When a student is trying to determine whether they should take the ACT or SAT, it is usually most effective to have them take a practice test of each to see which highlights more of their strengths. We understand, however, that not every student has the time to devote to two practice tests, and test preparation is an endeavor that should begin as soon as possible. Thus, we decided to put together a handy map of the main differences so you can figure it out in a more efficient manner. The following considerations are your keys to deciding which test to invest in.
Quite plainly, the SAT allows more time per question; the ACT only gives you 45 second per question compared to the SAT’s allowance of slightly over 1 minute per question. This is crucial to consider if a student taking the test takes more time to process questions, grapples with test anxiety, or struggles with time limitations in general. Thus, students who need that little bit of extra time per question are more likely to flourish with the SAT.
2. Difficulty Dispersion
This is a difference that seems small, but can be a huge factor depending upon the student’s test-taking style. On the SAT, each section begins with its easiest category of question and progresses in difficulty with each new question. The ACT’s difficulty dispersion is random; you can start off with the very most difficult questions sandwiched between those of lower difficulty. Thus, the ACT is better for students with great time-management on exams, where the SAT better accommodates test takers that are still working on their time-management skills.
3. The “Science” Section
The ACT section includes a Science section that is absent on the SAT. However, knowledge in biology, chemistry, or physics doesn’t make up the content of it. The science section of the ACT actually measures the student’s ability to read graphs to reach logical solutions and solve problems. This is a relief to students who are fit for the ACT in other regards but are insecure about their science comprehension. However, if your student has dysgraphia or otherwise isn’t comfortable with identifying graphical information in a compressed time period, it may be better for them to take the SAT instead.
4. Math Comprehension
If your student excels in Math, they should definitely consider the ACT. The ACT demands a bit more depth of understanding in regards to its math questions, so this slight element of complexity will be very rewarding for students with strong in both math comprehension and performance speed. However, if your student needs to keep their math problems a bit more on the plain side, the SAT will be a better experience for them.
5. Type of Essay
While the essay section is optional, students applying to competitive schools might need to squeeze in every score they can to set themselves apart. Although both essays are equally difficult, they demand very different skillsets. The SAT essay asks the student to write an analysis of another author’s literature in a way that demonstrates strengths in reading comprehension and a very technical vocabulary in regards to literary analysis.
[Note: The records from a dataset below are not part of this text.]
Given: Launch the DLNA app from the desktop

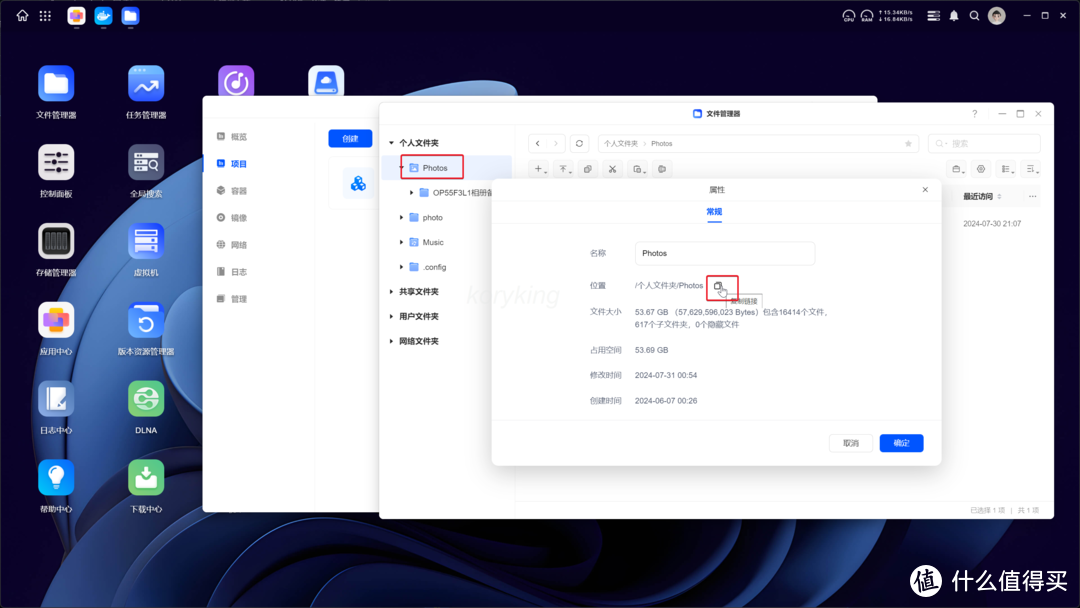Looking at the screenshot, I should [x=146, y=399].
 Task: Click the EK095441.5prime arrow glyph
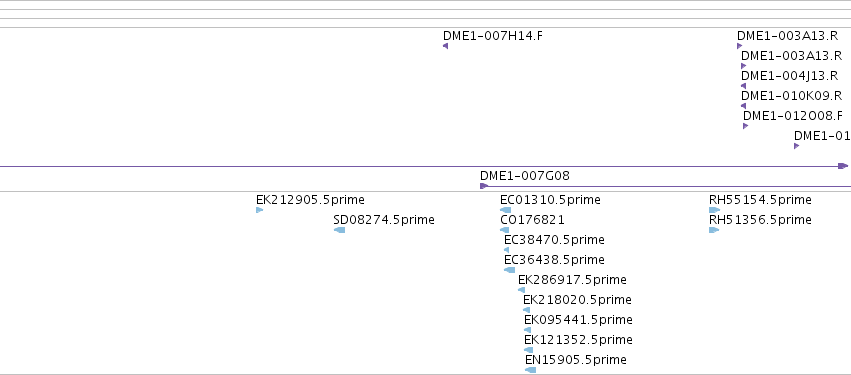click(x=528, y=330)
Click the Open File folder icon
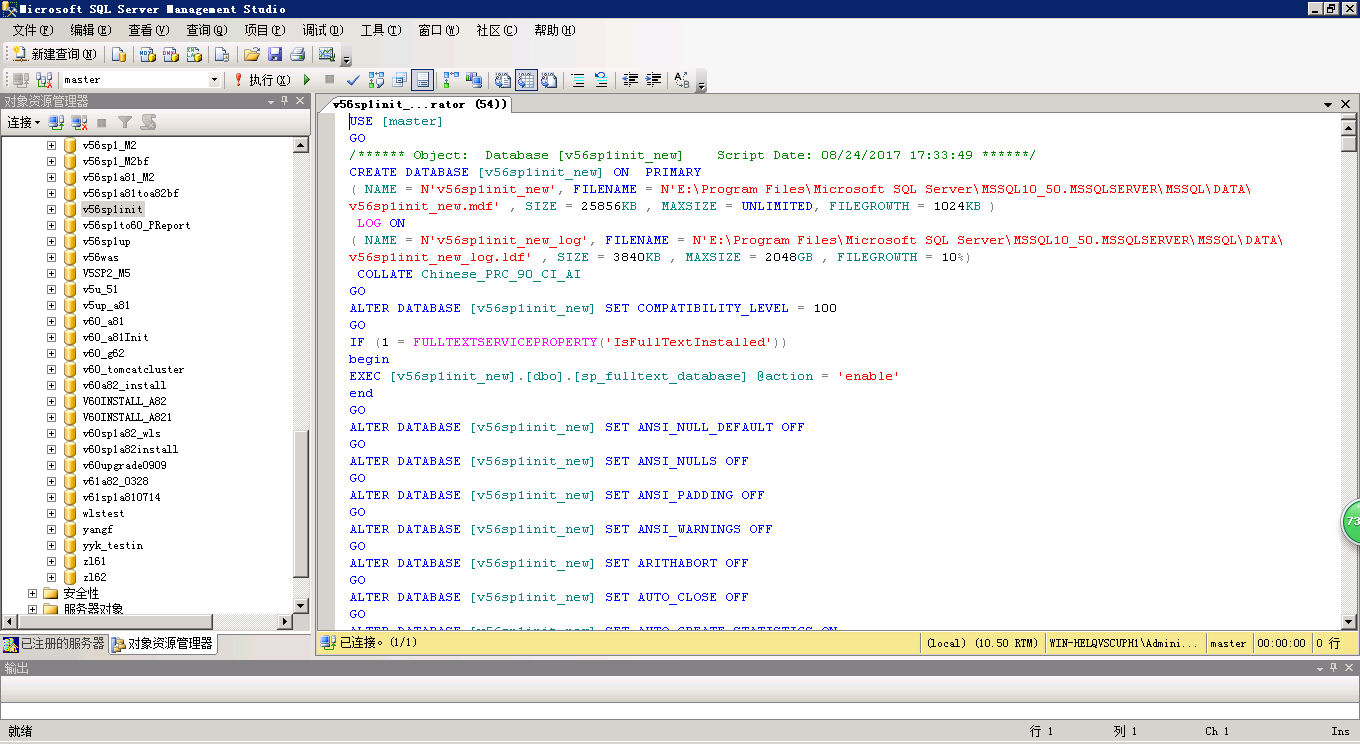The image size is (1360, 744). (252, 54)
The ACT essay portion presents a topic and three perspectives of the topic for the student to describe and evaluate within the composition of a persuasive essay. Because of the different demands, the ACT essay section favors critical thinkers with good logical reasoning. The SAT essay section favors strong readers with a good vocabulary regarding literary devices.
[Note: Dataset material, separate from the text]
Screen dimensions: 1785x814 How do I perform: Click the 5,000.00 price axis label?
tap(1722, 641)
Essentially, the ACT is best suited for students that excel in time-management, math, graphical literacy, and logical problem-solving situations. The SAT is overall better suited for those with great reading comprehension, solid literary vocabulary, an analytical mind, and time-management skills that are still developing.
If you need more help deciding, go ahead and score yourself on the questionnaire below!
Instructions: Choose the answer that most accurately reflect you (or your student).
1. How do you process test questions?
A. Very carefully.
B. Very quickly.
2. What type of essay do you most excel at?
A. Literary analysis.
B. Persuasive/argumentative analysis.
3. How quickly can you read a dense passage?
A. I can read and comprehend it at a fair speed.
B. I can read them okay, but I need to reread a bit if I have to analyze.
4. How comfortable are you at math?
A. I’m more comfortable with the basics.
B. I’m comfortable with subjects up to pre-cal and can work problems out efficiently.
5. How quickly can you generally complete a test?
A. I generally need the entire allotment of time.
B. I am generally a very efficient test-taker.
6. How are you with graphs?
A. I usually need a little time to decode them.
B. I can quickly understand and grab specific info from a graph.
7. Which do you prefer?
A. Tricky questions, but with more time per problem.
B. straightforward problems, but with less time per problem.
Now that you are finished, count your total number of responses for answer A and answer B.
If you chose response A more, you are more suited for the SAT.
If you chose response B more, you are more suited for the ACT.
Now that you have somewhere to start, go ahead and feel free to start prepping!